For example, after the African Grove Theater in New York City closed in 1823, Black Shakespearean actors James Hewlett and Ira Aldrige struggled to find work elsewhere, as audiences seemed to prefer blackface stereotypes to actual Black performers. “In order for black entertainers to succeed in their industry,” Dyonne Thompson writes, “they needed to impersonate the white mimicry of the facade of bondsmen and bondswomen performing music, song, and dance choreographed by whites.”
All of this demonstrates how commercial pressure and racism have always made it challenging for African American performers to share authentic representations of themselves in popular music and culture. African American performers have had to reclaim their identity from the dominant culture, while at the same time performing for the dominant culture.2 This begins to illustrate what is really at stake at the crossroads.
Soul Doubt?
Kendrick Lamar’s lyrics demonstrate that he has always been hyper-aware of the discourse around selling out. His 2015 album To Pimp a Butterfly, widely considered his magnum opus, includes a narrative about negotiating your identity in an industry which seeks to “pimp” and control you. For example, in the skit “For Sale,” a character named “Lucy,” or Lucifer, the devil, presents the artist with a contract. Kendrick addresses selling out more recently and more explicitly on his latest album GNX when he says in “Wacc’d Out Murals,” “I never lost who I am for a rap image.”

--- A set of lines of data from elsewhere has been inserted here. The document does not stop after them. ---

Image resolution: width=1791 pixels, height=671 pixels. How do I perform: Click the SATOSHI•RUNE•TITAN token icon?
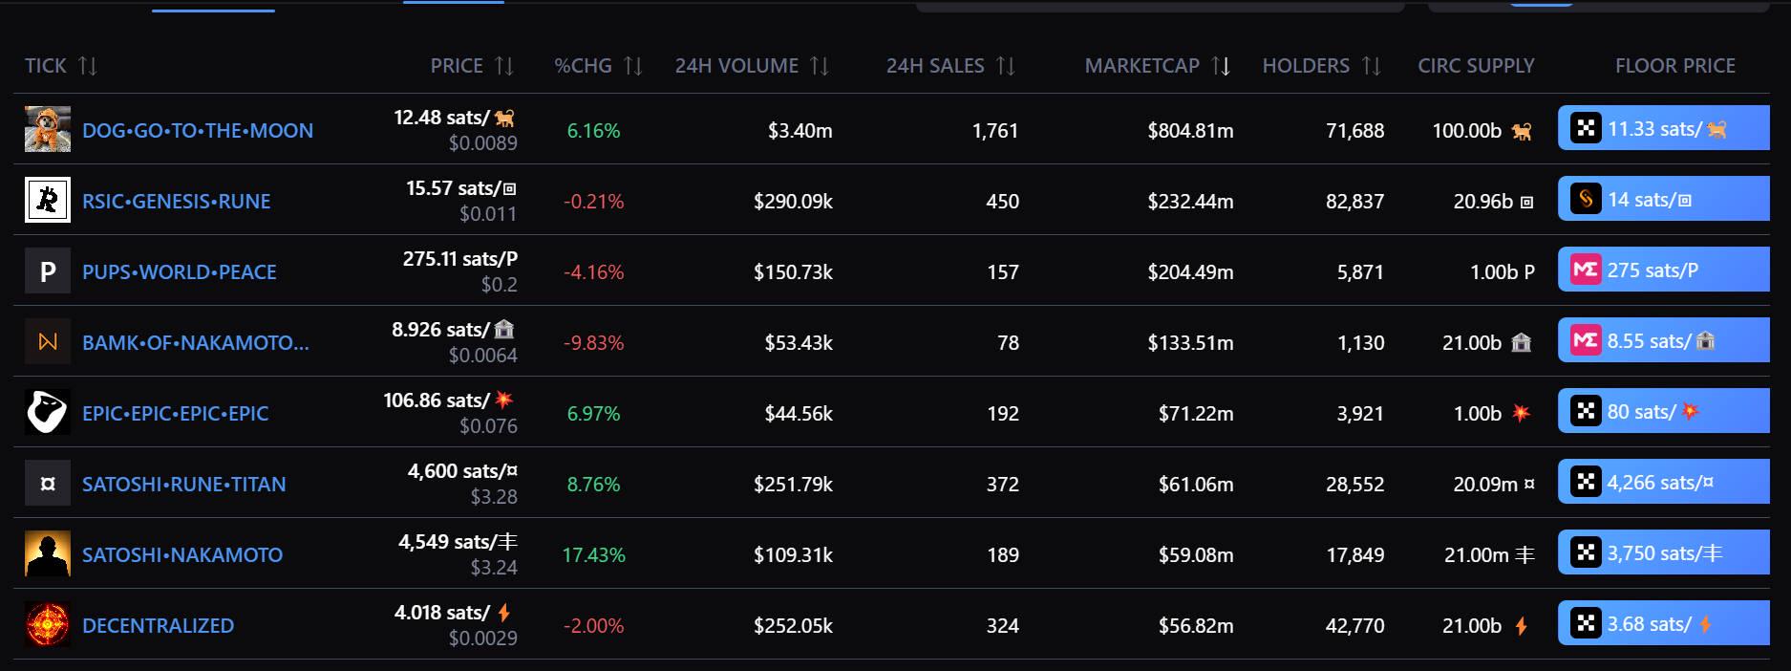click(x=48, y=484)
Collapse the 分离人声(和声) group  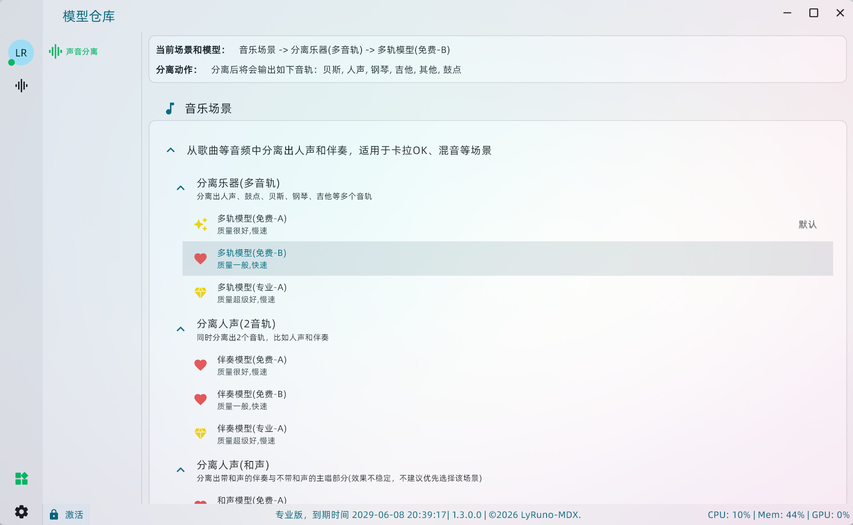point(181,469)
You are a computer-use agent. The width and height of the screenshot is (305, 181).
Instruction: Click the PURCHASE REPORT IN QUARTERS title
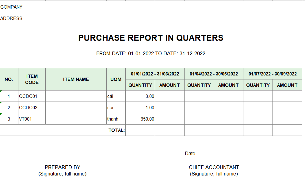(151, 38)
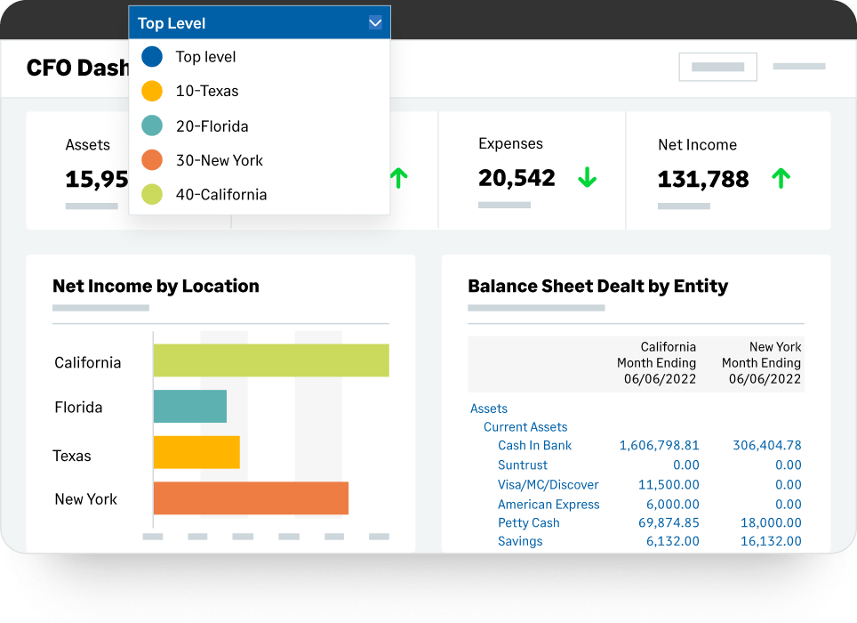Select the New York orange bar
The height and width of the screenshot is (623, 857).
point(251,498)
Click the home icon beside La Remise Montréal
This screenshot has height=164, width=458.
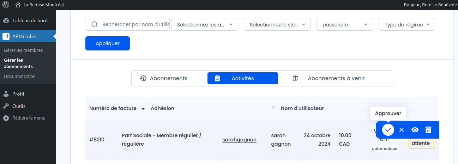click(18, 5)
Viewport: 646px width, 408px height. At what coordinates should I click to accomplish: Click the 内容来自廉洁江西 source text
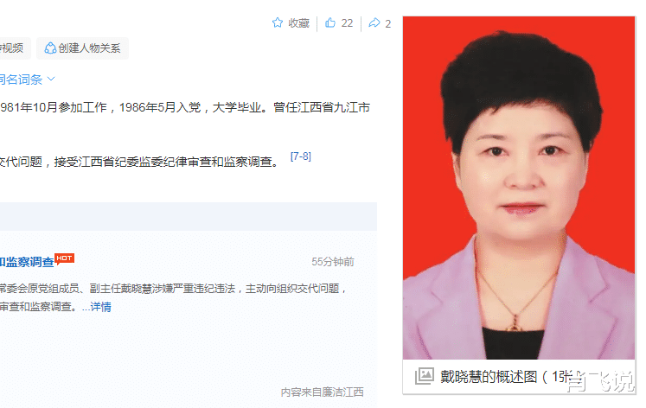323,392
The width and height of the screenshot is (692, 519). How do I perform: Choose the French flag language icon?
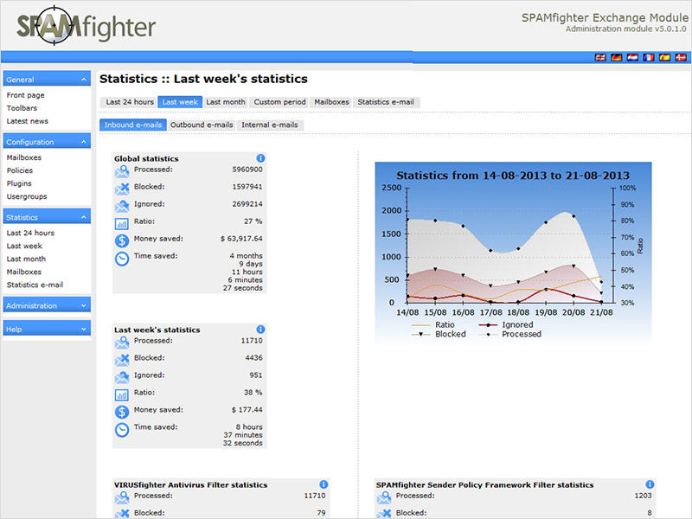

In this context, by drawing attention to the concept of the sellout during the Super Bowl, Kendrick could be offering a subtle and self-aware commentary on the limitations of his own project. While he is socially conscious, he can perform on the biggest stage in the country because he is commercially successful. And since socially conscious content can jeopardize commercial success, someone in Kendrick’s position has to tread lightly. He must operate in the realm of symbolism because more overt political speech could sink the project. This is the game, or the “American Game,” as Samuel L. Jackson put it during the performance.

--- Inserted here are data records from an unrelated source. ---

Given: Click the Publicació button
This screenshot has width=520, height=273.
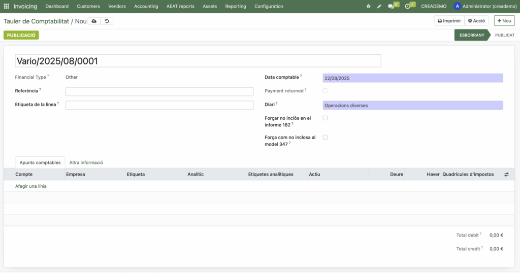Looking at the screenshot, I should (x=21, y=35).
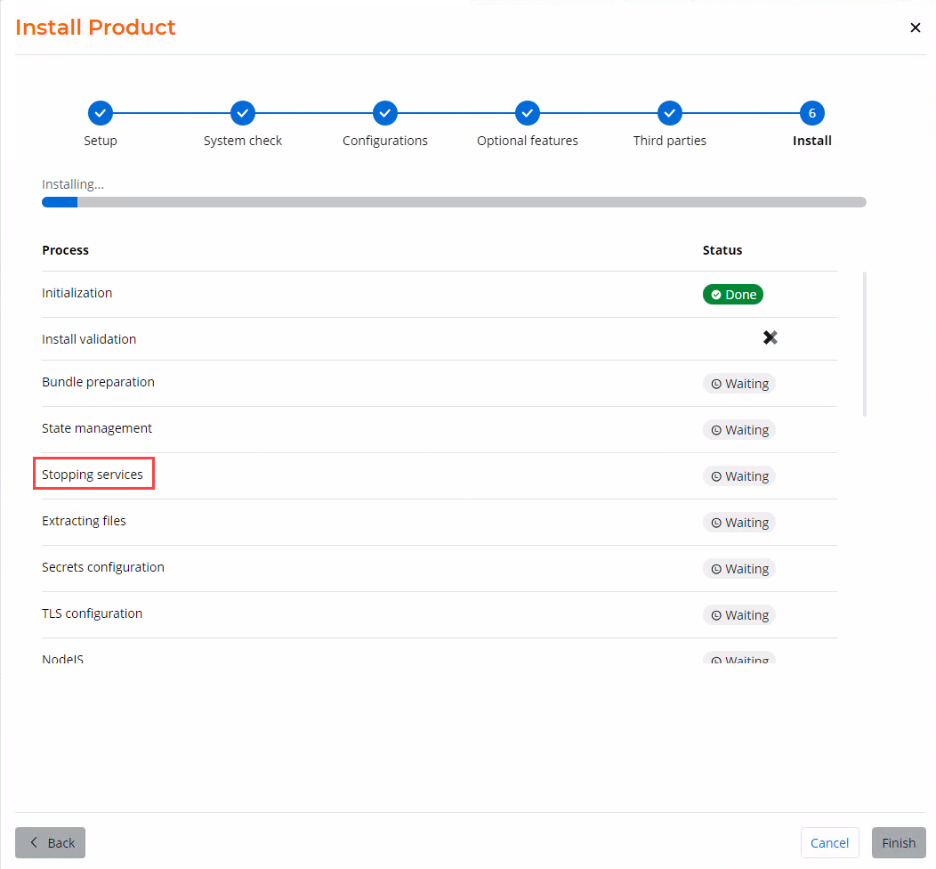The width and height of the screenshot is (936, 869).
Task: Click the installation progress bar
Action: pos(454,202)

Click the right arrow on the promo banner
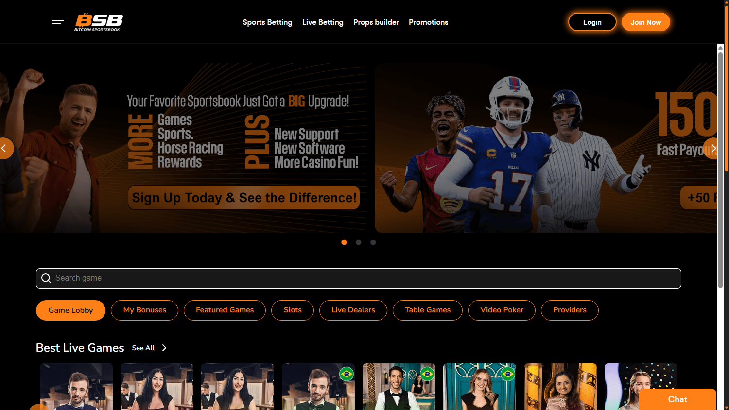coord(713,148)
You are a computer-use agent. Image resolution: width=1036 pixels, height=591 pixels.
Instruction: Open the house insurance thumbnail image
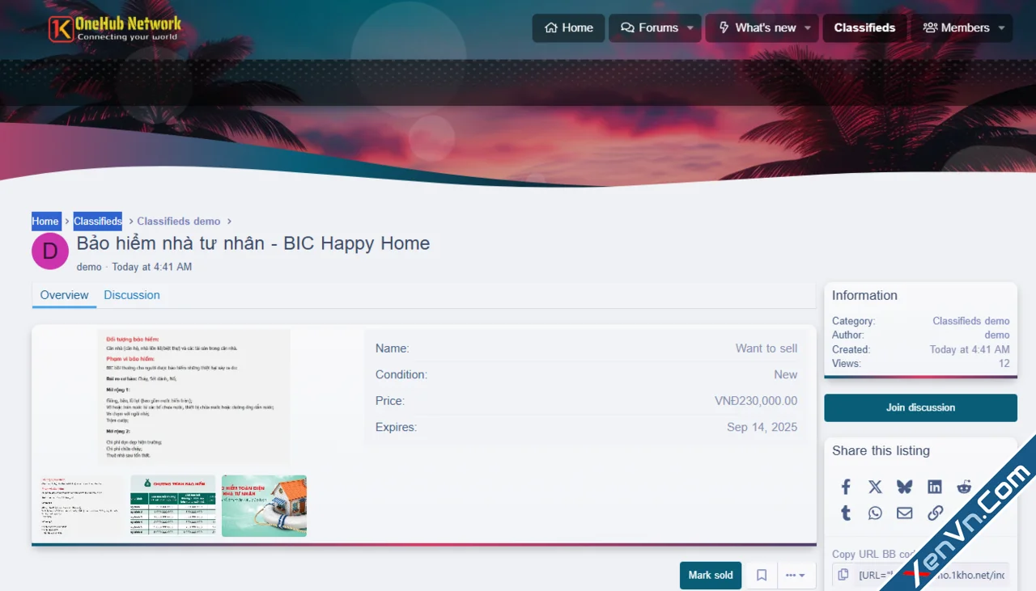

Yet where is the line? What truly separates working against the system, working within the system, and working for the system? These questions are vexing, and as Guy Davis intimated, the “right” and “wrong” answers are illusive for African American entertainers, and grasped only vaguely by the rest of us Americans.
What’s the best way to play the game? Can someone truly know if they do not play?
This debate resembles a historical split in the field of critical race theory, the study of the relationships between race, racism, and power. When the field began, it was split into two camps. “Idealists” believe racism and discrimination are ways of thinking, and we should focus on changing the images, attitudes, and social teachings around race. In other words, symbols matter. “Realists” consider racism to be a means by which society allocates resources and status, and we should focus on changing material conditions and delivering tangible benefits to marginalized groups. In other words, results matter. Does the symbolism and representation matter? Or is it a poor substitute to changes in material conditions? Are these two camps mutually exclusive? For more see “Critical Race Theory: An Introduction” by Richard Delgado and Jean Stefancic, New York University Press, 2017.
This could be a manifestation of what W.E.B. Du Bois called “double consciousness,” or the struggle African Americans face to remain true to Black culture while at the same time conforming to the dominant white society.
Love the historical approach on the analysis, and as he said it himself, "I wanna perform their favorite song" so the people's choice played into it too!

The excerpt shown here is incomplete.